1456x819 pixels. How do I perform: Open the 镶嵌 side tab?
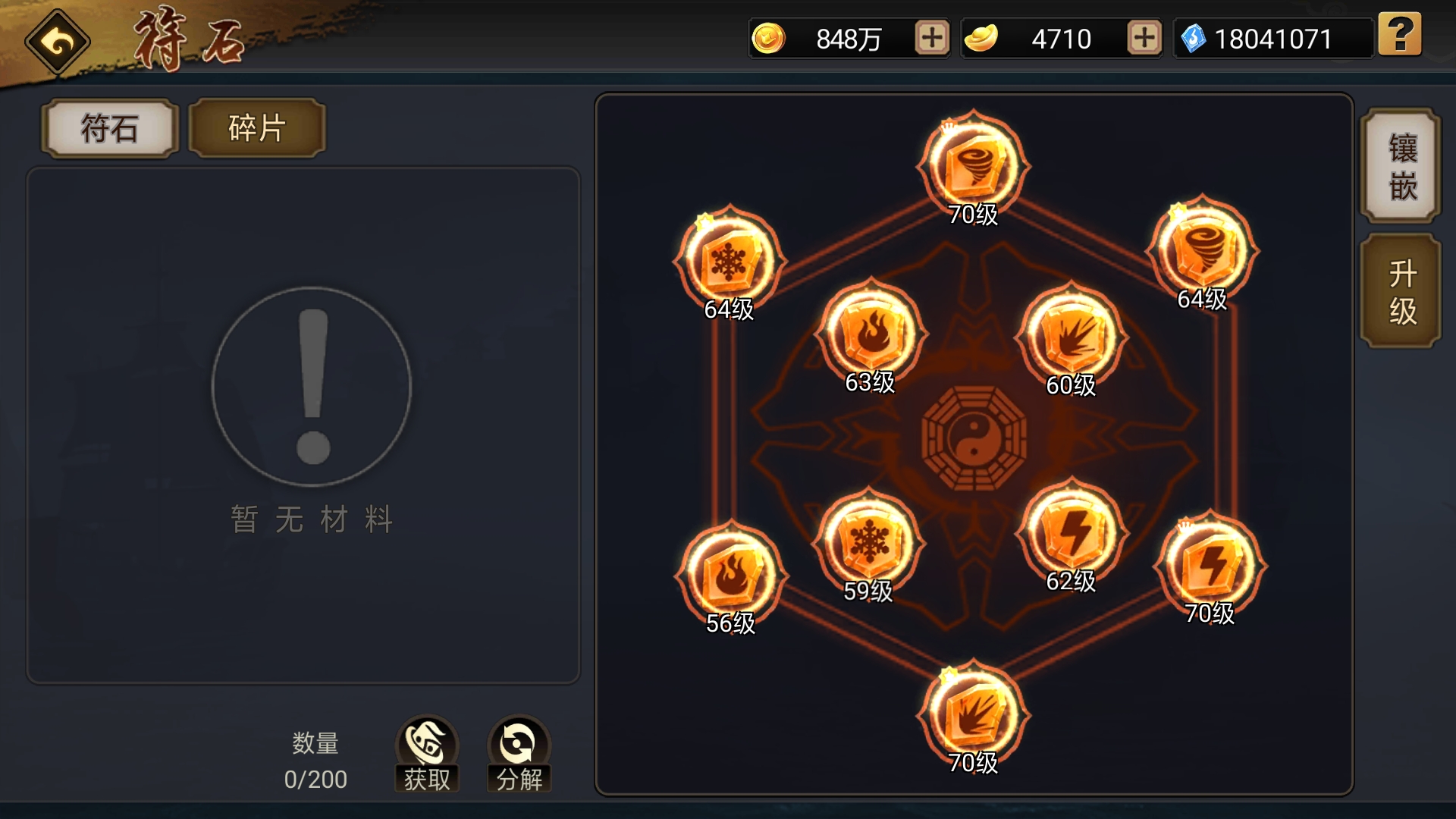coord(1401,166)
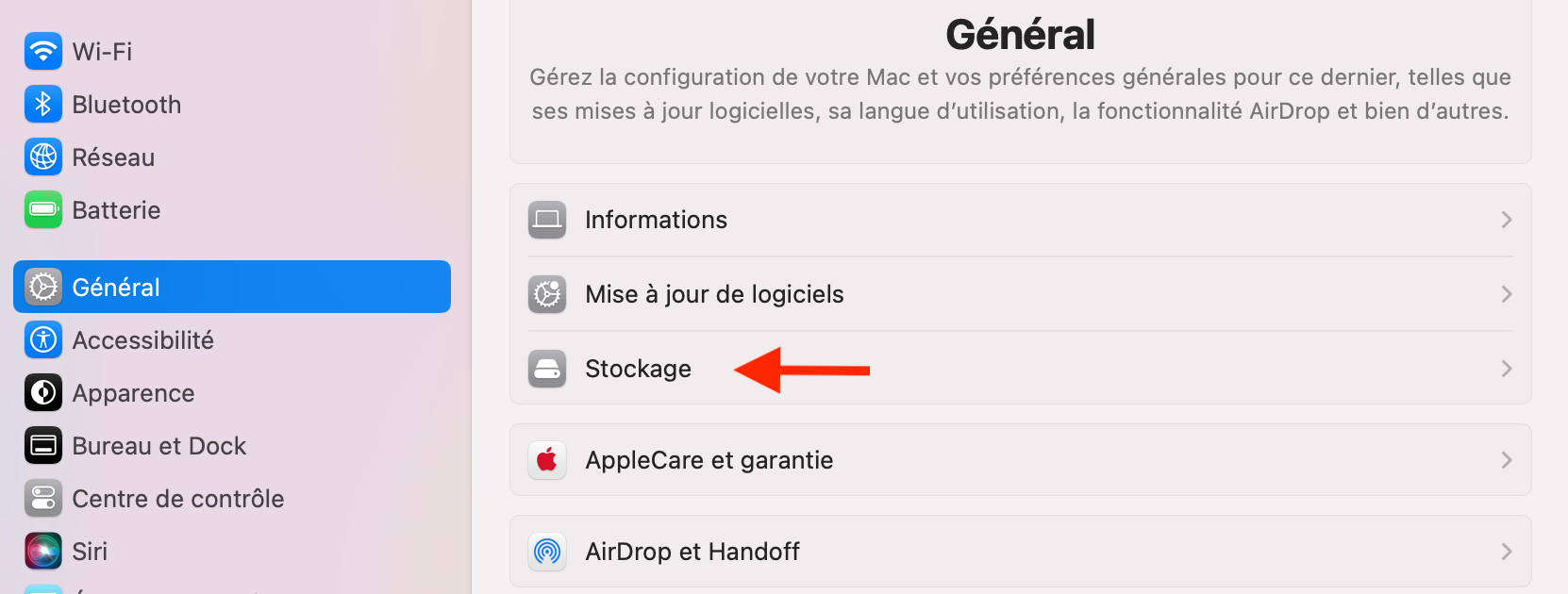Select the Stockage disk icon

[x=546, y=370]
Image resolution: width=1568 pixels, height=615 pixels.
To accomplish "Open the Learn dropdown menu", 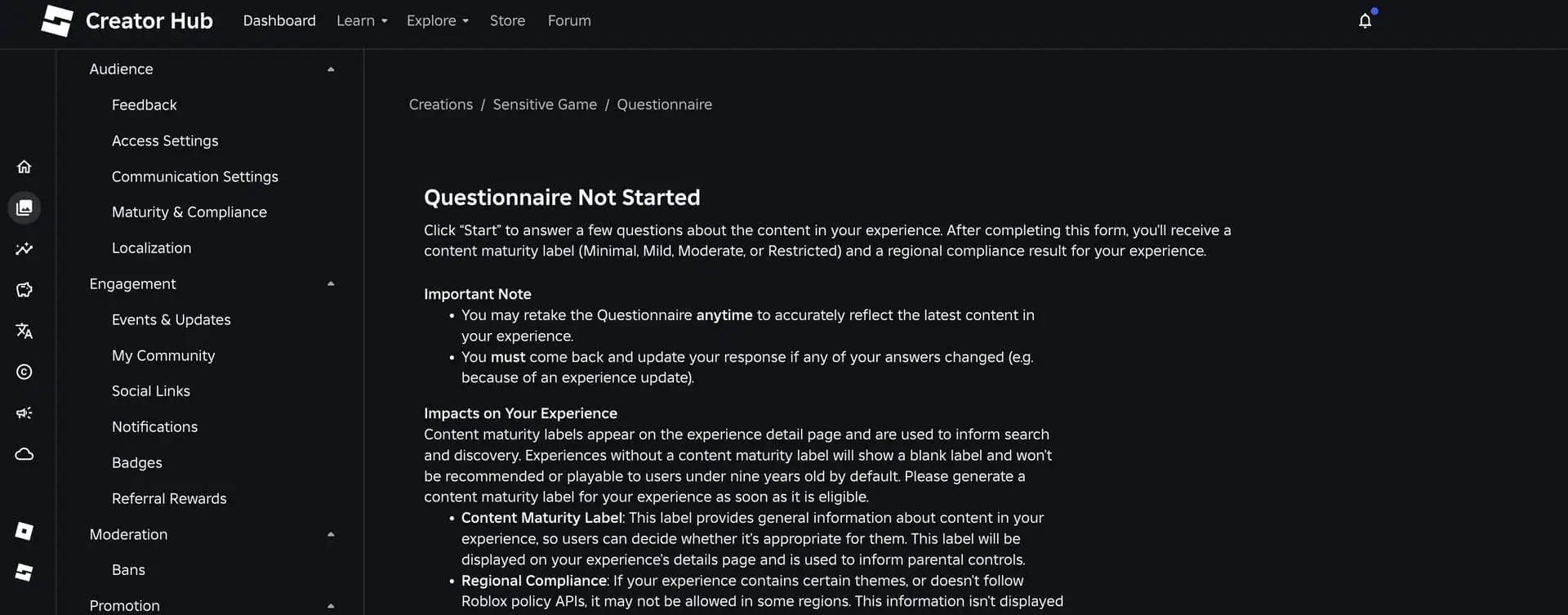I will (362, 20).
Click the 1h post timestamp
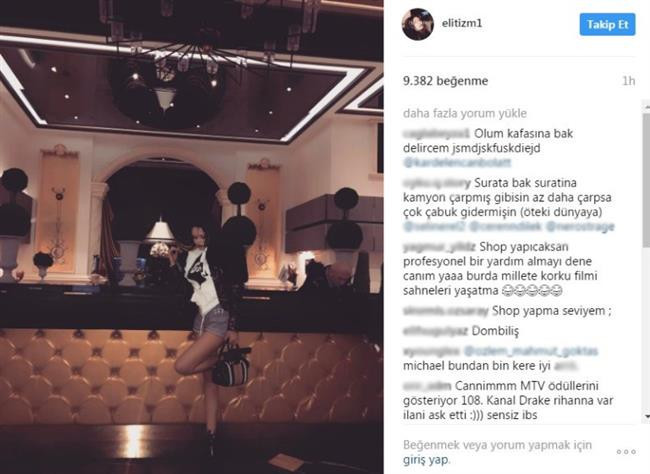This screenshot has width=650, height=474. click(628, 81)
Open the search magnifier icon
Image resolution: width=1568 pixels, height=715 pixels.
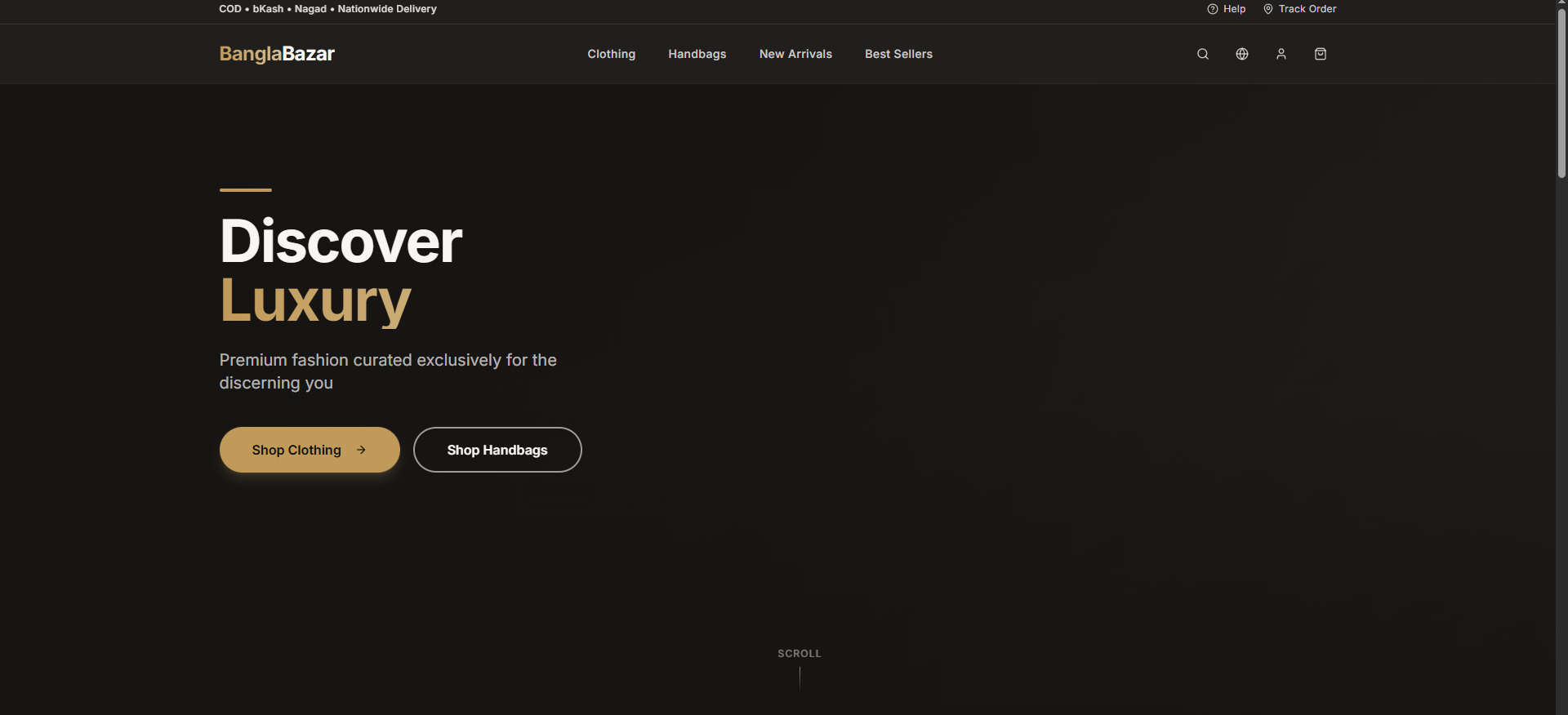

********************

● **What is required**: Gather all lines from the listing above in which "resolution" occurs.

● **Your response**:
Image resolution: width=1568 pixels, height=615 pixels.
Image resolution: width=1568 pixels, height=715 pixels.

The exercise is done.